*** DATA EXTRACTS ***

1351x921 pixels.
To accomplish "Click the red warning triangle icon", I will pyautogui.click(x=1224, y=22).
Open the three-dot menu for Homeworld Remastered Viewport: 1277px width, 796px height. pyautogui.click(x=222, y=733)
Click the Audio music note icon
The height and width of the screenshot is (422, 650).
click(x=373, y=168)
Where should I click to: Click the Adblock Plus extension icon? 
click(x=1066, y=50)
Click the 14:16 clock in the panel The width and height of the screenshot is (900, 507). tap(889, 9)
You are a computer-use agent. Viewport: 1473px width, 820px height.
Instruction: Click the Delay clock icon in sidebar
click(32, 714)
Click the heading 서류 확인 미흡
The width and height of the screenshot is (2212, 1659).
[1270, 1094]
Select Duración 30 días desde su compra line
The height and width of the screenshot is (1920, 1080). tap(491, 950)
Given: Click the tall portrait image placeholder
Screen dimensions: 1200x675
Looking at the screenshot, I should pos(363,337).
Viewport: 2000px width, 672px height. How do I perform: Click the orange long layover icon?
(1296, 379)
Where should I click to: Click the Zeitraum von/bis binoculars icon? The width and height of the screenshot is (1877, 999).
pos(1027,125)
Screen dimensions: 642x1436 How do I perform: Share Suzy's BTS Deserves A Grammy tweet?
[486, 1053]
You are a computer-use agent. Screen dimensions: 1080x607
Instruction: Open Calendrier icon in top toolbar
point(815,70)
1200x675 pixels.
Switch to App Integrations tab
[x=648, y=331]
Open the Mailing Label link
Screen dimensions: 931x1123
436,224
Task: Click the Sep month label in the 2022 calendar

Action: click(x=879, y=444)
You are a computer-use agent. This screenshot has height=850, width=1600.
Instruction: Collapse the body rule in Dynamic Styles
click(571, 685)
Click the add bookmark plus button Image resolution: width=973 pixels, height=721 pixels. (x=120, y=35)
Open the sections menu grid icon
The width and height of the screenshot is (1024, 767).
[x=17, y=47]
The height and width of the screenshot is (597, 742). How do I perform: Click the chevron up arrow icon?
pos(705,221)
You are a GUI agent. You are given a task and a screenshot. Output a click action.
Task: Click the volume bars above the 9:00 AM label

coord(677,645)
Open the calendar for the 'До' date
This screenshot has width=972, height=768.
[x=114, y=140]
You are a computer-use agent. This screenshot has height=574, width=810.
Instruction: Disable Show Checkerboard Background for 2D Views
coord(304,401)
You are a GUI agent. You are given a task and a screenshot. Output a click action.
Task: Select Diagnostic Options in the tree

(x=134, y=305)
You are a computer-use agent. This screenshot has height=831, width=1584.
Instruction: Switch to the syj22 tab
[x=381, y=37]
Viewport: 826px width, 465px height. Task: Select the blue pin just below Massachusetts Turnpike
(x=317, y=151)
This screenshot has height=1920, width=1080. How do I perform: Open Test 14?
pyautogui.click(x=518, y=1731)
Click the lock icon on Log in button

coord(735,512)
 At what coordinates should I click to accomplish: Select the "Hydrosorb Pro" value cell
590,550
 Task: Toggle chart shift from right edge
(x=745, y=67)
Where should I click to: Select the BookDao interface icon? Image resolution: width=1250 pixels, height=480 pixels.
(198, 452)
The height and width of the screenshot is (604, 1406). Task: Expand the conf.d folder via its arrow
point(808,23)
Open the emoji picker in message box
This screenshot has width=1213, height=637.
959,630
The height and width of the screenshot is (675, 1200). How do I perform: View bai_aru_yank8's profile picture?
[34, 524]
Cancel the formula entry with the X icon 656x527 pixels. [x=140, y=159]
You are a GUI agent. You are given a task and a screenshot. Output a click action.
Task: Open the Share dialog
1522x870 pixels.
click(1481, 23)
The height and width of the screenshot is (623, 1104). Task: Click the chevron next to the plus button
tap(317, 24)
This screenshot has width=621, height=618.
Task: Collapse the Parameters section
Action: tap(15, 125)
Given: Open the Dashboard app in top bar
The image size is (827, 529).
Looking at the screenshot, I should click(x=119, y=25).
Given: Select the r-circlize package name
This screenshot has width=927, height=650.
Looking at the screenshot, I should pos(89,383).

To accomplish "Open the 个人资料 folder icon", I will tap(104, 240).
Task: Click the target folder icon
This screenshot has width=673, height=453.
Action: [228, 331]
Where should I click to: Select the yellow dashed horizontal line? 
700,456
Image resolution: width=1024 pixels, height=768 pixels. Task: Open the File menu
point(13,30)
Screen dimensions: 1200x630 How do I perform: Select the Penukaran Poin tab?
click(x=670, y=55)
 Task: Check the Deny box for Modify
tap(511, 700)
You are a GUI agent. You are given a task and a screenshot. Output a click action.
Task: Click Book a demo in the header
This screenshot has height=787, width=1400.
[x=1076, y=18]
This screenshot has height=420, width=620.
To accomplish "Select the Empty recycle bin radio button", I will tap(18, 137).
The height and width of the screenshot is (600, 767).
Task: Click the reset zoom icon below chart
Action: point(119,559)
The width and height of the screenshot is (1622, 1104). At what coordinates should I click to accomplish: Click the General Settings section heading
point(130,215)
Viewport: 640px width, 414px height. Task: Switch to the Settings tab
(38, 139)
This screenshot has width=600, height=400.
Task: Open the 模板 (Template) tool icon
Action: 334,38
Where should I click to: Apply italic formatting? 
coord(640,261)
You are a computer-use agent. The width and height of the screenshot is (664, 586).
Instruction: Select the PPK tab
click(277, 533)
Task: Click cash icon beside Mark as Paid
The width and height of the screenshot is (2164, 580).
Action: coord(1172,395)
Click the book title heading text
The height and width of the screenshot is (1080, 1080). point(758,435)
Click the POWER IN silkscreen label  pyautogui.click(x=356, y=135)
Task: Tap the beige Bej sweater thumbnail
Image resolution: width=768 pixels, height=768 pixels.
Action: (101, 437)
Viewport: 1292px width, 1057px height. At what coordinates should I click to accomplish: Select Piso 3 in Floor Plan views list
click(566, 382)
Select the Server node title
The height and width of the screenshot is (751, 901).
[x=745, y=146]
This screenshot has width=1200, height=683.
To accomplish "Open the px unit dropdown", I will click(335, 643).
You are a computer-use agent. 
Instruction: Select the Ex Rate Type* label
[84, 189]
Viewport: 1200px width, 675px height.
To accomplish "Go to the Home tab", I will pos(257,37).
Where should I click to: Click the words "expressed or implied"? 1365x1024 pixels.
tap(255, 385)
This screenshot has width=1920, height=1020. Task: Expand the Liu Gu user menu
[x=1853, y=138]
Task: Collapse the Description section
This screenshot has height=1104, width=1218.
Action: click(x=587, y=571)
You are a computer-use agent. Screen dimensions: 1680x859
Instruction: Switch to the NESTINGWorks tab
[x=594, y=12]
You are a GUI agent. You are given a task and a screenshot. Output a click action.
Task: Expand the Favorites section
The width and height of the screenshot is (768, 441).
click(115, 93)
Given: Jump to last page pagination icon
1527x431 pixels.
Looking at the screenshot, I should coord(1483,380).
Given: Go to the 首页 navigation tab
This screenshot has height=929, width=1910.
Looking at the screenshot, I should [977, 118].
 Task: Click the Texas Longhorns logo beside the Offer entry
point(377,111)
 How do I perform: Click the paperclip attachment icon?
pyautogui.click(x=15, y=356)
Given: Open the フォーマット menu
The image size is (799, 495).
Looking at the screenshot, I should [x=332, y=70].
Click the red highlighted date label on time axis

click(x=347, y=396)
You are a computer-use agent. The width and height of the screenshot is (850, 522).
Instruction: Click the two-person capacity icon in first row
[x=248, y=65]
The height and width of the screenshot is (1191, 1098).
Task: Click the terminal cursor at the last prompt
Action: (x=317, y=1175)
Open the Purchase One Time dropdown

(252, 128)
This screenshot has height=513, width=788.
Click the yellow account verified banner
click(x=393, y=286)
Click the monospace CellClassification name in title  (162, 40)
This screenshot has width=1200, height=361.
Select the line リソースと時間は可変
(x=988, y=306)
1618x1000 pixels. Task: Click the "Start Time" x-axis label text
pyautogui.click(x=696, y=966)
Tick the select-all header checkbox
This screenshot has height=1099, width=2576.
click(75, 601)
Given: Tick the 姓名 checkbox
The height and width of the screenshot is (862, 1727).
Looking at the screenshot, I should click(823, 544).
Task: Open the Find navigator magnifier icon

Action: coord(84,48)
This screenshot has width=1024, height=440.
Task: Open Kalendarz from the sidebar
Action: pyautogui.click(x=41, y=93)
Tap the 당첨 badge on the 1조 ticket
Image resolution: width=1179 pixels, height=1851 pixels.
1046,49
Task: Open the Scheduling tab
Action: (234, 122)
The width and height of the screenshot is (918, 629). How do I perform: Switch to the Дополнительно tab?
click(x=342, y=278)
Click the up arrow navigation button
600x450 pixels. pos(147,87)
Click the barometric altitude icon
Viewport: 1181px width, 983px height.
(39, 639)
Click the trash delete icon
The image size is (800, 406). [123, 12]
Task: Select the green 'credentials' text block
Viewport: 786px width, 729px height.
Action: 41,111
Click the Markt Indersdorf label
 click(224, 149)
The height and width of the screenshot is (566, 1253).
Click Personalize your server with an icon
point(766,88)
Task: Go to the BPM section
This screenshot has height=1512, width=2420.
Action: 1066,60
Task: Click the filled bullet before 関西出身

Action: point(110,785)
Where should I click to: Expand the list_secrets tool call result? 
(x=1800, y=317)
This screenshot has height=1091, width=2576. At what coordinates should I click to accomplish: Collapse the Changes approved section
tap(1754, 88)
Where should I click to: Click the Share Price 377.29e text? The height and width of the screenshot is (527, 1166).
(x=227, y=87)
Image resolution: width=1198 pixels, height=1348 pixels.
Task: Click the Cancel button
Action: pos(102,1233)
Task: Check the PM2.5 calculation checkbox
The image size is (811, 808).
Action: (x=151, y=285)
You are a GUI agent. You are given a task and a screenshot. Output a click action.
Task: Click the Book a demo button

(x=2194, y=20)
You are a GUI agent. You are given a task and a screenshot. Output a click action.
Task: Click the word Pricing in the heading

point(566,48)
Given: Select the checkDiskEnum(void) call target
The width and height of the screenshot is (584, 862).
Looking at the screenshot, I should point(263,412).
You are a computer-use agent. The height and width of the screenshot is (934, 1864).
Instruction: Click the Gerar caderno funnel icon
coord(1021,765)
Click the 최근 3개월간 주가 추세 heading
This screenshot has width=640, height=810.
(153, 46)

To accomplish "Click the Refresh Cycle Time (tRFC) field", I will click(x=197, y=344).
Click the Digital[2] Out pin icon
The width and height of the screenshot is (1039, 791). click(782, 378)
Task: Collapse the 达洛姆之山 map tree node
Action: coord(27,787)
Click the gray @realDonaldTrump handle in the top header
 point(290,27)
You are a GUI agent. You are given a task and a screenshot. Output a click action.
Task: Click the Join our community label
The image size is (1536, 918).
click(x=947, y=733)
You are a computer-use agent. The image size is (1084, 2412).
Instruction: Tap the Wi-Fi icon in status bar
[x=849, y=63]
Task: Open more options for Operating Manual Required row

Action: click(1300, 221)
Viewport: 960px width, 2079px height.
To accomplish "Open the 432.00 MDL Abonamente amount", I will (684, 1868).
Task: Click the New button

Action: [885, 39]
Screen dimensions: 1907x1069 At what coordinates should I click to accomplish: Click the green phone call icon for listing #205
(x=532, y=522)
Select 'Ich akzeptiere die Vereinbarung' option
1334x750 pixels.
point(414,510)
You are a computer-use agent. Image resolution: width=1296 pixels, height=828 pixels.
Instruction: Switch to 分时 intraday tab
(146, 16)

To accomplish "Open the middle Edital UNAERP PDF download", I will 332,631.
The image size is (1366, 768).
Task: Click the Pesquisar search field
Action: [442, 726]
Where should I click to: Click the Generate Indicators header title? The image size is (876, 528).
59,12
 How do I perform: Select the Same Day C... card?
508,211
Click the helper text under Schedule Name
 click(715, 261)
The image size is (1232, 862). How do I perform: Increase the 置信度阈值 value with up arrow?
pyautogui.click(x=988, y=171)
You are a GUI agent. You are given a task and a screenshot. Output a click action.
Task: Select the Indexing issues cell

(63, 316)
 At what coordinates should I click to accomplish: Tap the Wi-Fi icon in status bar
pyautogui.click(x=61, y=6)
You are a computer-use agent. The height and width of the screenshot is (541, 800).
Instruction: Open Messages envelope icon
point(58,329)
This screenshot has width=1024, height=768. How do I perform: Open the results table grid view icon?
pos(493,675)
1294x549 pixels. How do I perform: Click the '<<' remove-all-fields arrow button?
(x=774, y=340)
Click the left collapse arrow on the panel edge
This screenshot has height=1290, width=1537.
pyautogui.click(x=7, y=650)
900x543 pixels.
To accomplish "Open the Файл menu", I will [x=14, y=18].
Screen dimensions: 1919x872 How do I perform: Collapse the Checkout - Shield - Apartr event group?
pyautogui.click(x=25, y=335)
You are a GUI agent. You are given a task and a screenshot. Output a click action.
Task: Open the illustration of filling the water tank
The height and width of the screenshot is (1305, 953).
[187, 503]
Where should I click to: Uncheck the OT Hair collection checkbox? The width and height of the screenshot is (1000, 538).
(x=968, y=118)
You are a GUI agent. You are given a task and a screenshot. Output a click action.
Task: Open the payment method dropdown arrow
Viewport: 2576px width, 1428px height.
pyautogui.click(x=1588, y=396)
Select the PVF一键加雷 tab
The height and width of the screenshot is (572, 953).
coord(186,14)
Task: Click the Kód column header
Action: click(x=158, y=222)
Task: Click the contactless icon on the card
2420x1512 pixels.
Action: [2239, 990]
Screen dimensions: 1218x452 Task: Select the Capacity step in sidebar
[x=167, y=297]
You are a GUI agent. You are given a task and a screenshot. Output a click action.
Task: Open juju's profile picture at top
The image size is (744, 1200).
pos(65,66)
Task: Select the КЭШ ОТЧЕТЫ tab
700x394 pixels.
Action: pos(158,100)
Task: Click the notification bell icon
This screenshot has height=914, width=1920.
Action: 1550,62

***

◆ **WHAT YOU ARE ASKED TO DO**: Your task is to list each line of the records with the word "target".

◆ **TASK ANSWER**:
Task: Click the target folder icon
Given: Select the checkDiskEnum(void) call target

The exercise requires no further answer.